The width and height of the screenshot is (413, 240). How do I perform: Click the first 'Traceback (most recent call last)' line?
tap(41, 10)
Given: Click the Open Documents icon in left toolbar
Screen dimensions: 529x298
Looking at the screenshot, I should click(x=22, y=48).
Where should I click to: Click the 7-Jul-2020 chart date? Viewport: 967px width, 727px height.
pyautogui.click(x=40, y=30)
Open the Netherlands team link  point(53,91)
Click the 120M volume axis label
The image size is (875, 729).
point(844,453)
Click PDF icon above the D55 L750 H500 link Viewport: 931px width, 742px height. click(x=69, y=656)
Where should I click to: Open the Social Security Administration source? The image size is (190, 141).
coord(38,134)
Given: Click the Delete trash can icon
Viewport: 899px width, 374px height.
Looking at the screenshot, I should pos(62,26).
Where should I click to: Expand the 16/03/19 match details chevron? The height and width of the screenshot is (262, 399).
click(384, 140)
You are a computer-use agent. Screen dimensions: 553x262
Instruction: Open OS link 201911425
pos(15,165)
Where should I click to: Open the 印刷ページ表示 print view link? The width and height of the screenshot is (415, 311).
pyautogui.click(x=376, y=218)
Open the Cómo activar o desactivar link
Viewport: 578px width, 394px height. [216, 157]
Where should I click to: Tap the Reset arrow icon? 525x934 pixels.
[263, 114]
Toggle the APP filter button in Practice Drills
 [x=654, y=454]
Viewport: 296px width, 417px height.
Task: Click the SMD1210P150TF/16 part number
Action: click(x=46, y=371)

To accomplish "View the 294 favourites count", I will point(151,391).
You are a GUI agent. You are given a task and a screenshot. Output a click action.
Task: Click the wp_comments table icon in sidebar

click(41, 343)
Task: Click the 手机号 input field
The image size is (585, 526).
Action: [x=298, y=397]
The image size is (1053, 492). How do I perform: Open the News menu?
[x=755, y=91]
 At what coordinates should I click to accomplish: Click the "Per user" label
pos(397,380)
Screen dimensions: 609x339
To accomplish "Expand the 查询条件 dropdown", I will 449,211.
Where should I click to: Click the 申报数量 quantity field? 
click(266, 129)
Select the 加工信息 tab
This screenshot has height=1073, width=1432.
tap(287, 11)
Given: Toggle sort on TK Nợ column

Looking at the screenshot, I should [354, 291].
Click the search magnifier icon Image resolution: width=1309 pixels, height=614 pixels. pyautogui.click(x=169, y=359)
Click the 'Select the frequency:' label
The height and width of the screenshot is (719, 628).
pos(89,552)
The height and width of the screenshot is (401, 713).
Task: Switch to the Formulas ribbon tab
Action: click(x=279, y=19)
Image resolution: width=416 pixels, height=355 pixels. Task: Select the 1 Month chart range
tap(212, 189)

= = = = =

Problem details
Reproduce every line above containing "agent".

Problem solution
You are a computer-use agent. Screen dimensions: 553x262
You are a GUI agent. You are given a task and a screenshot. Output a click action.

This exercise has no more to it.